He leído varios artículos (este, este y este) que comentan que los deportes de élite de Estados Unidos se comportan como organizaciones comunistas o socialistas. Hay 4 organizaciones que concentran la mayor cantidad de ingresos, de fanáticos, tiempo en televisión y calidad de atletas: NFL de Fútbol Americano, MLB de Béisbol, NBA de Baloncesto y NHL de Hockey sobre Hielo. Los deportistas que llegan a competir en alguno de los equipos de estas ligas ganan muchísimo dinero y gozan de un status preferencial en la sociedad.

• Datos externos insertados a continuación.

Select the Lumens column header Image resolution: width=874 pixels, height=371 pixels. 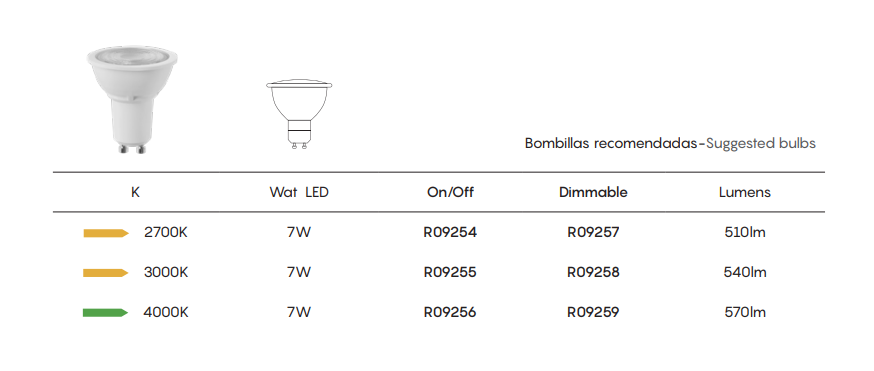pos(745,193)
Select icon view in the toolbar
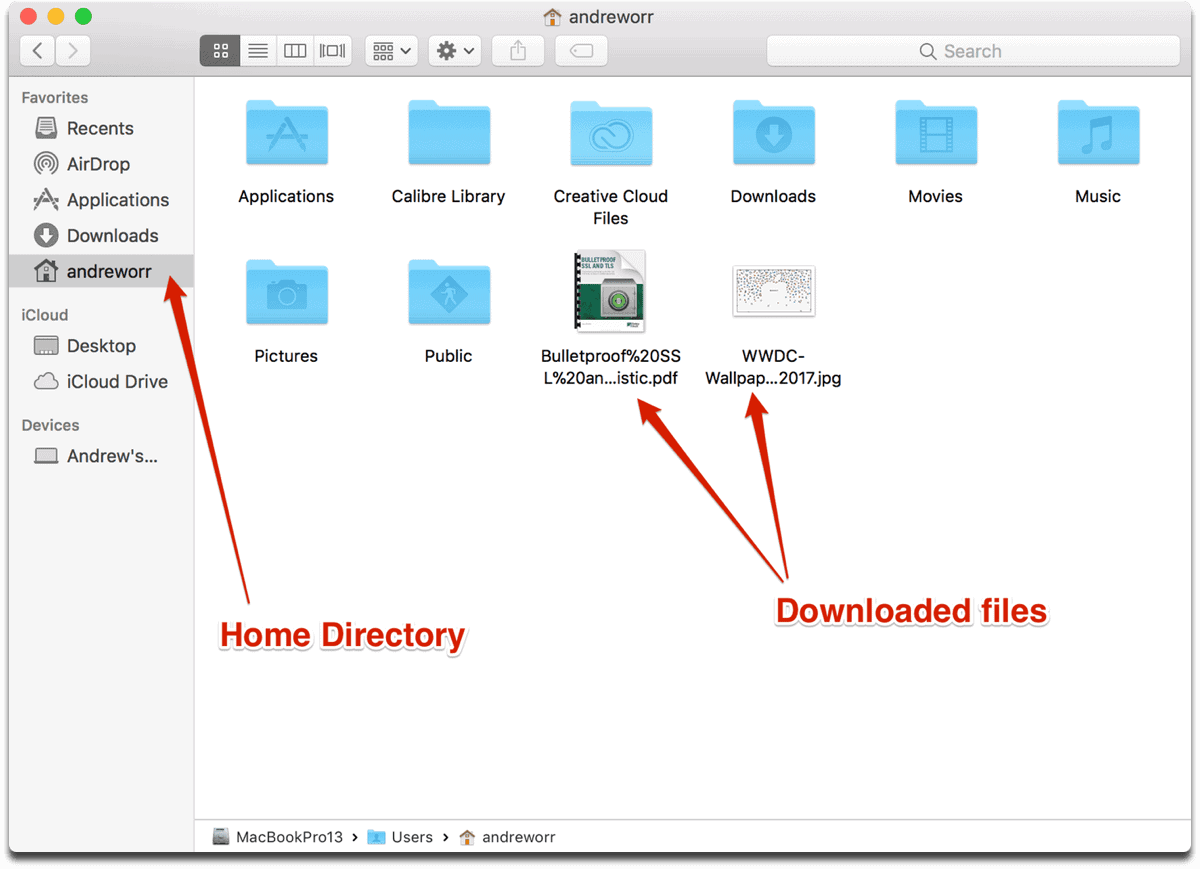This screenshot has height=869, width=1200. [220, 50]
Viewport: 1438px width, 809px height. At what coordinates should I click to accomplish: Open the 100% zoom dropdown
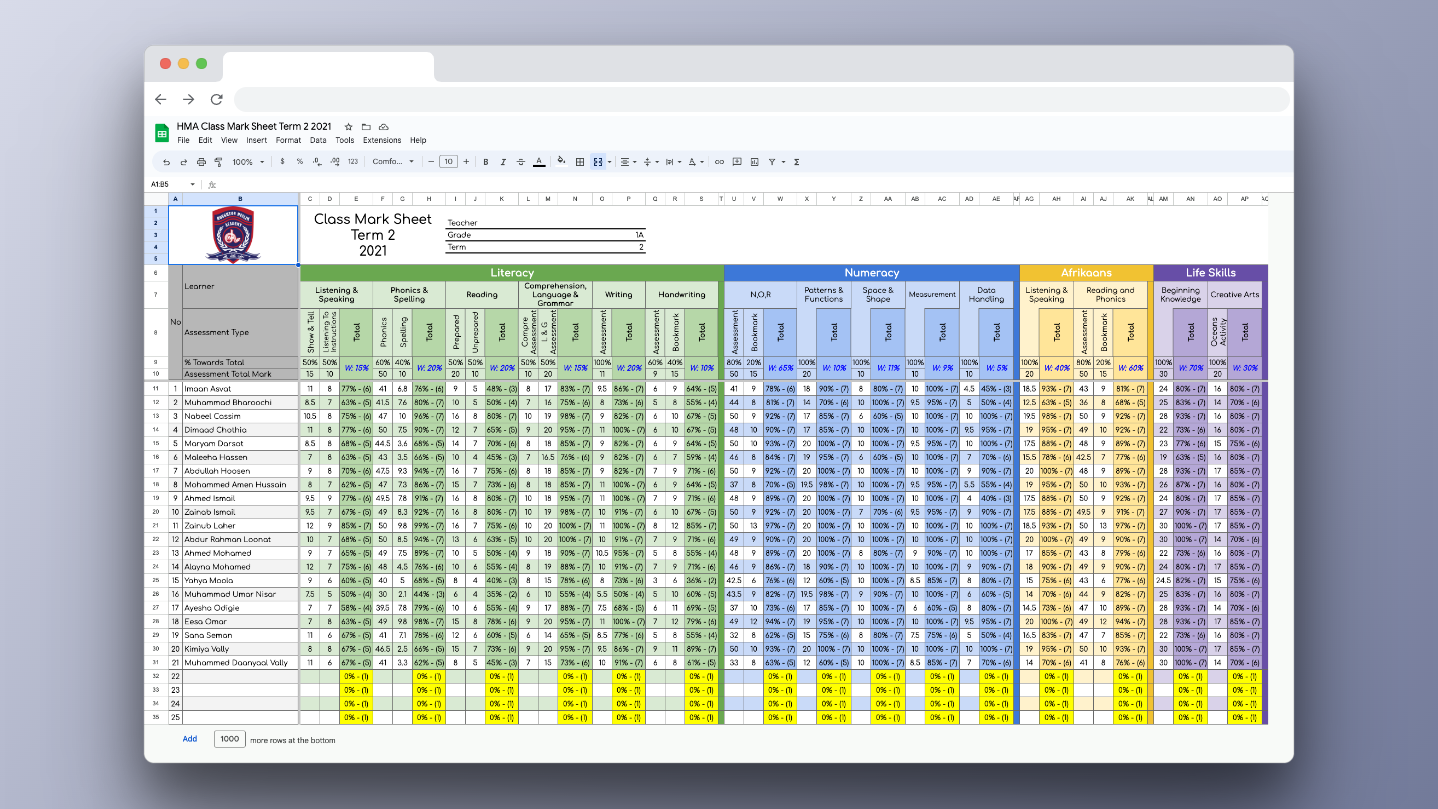[248, 162]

Si además hablamos de estrellas, súper estrellas o leyendas, tienen contratos con salarios de decenas de millones de dólares al año y jugosos contratos publicitarios y de patrocinio.

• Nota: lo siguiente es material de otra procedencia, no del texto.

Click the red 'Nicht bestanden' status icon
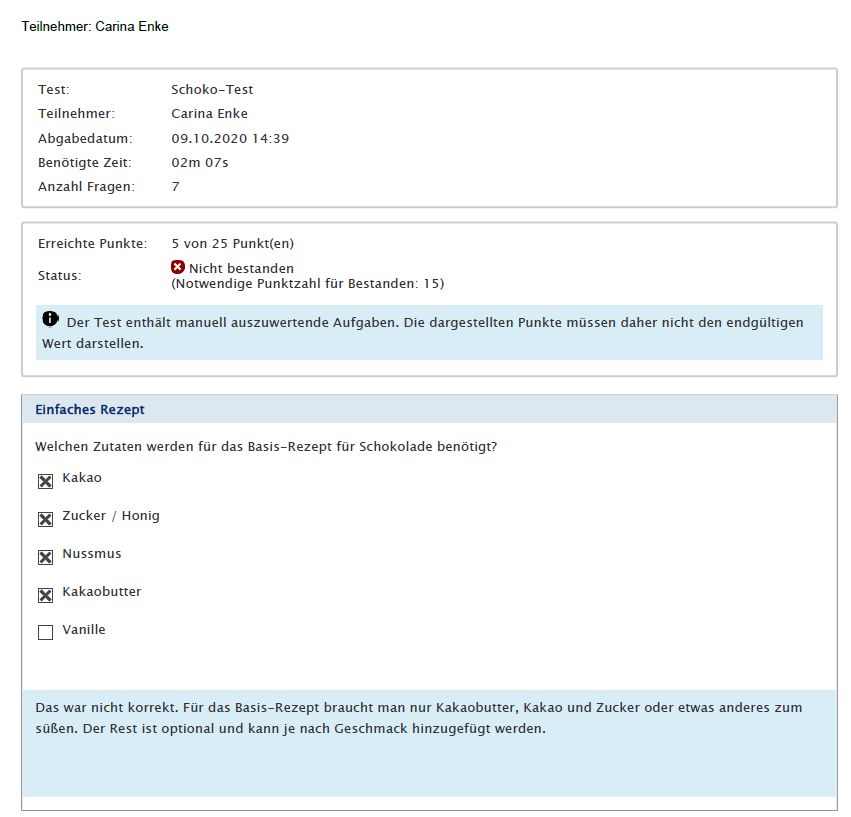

¿En qué cabeza cabe comparar esto con el comunismo?

En todas estas ligas existen topes salariales, ya sean individuales (hay un máximo de lo que cada jugador puede ganar) o por equipo (un monto máximo que el equipo puede destinar a salarios y contrataciones), hay una planificación centralizada donde escogen por ejemplo si se puede ampliar la cantidad de equipos, si algún intercambio de jugadores puede ser realizado y en general tratan de mantener las ligas en condiciones “igualitarias”. La NBA ha sido particularmente innovadora en estas tácticas niveladoras, siendo la primera liga en incluir un “impuesto al lujo” para equipos que gastan mucho dinero en sueldos, premiar a los equipos más perdedores de la temporada con las primeras selecciones del draft (mecanismo con el que se escogen los jugadores que vienen de la universidad o del extranjero) o vetar traspasos de jugadores que pudieran hacer que un equipo sea mucho más competitivo que el promedio de la liga.

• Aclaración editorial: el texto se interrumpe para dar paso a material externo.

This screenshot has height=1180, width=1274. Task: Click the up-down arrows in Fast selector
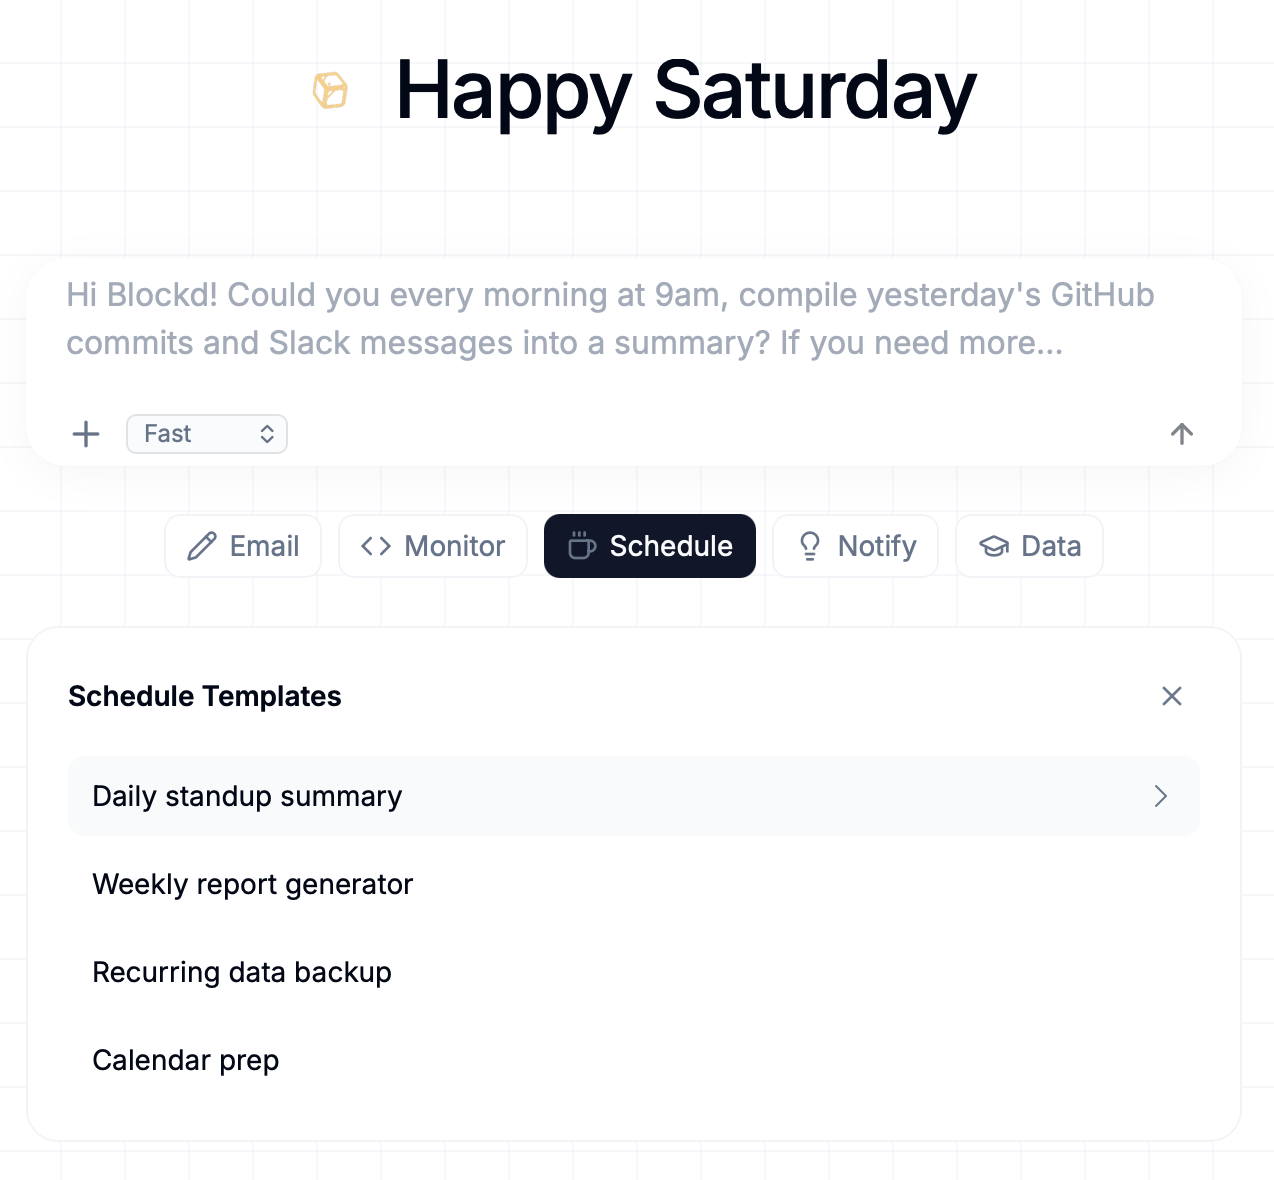click(267, 434)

En este paper del 2001, se expresa que los sistemas económicos de los países están determinados por la historia de los mismos (oh sorpresa). Si llevamos esto a nivel de las ligas deportivas, estas son fruto de fusiones, compras y absorción de otras organizaciones que resultaron en  los monopolios de los que gozan hoy en día (aunque Donald Trump trató de evitarlo en el Fútbol Americano). En particular, la NBA tuvo una fuerte competencia por parte de una liga llamada ABA en los años 70’s, la que terminó absorbiendo y que aportó equipos, algunas reglas, cómo dar mejor espectáculo y sobre todo que no importa lo bueno que sea un equipo, aún puede caer en quiebra (pueden ver Semi-pro de Will Ferrell para más detalles).

No nos engañemos, estas ligas no son bajo ninguna circunstancia evidencias de que el comunismo, la igualdad de condiciones o la redistribución funcionan. Lo que evidencian es que aunque no tengan competencia directa, igual están sometidos a presiones del mercado, y que su producto principal es el espectáculo y que es necesario hacer todo lo posible para garantizar que los aficionados sigan comprando entradas, mercaderías o suscripciones de TV e internet. Imaginen lo aburrido que pueden llegar a ser los deportes sin rivalidad, sin competencia y sabiendo de antemano quién va a ganar.

Al final por lo que compiten es por el tiempo que nosotros pasamos pegados viendo sus juegos, que a su vez ellos le venden a las marcas para publicidad. ¿Se imaginan eso en la URSS?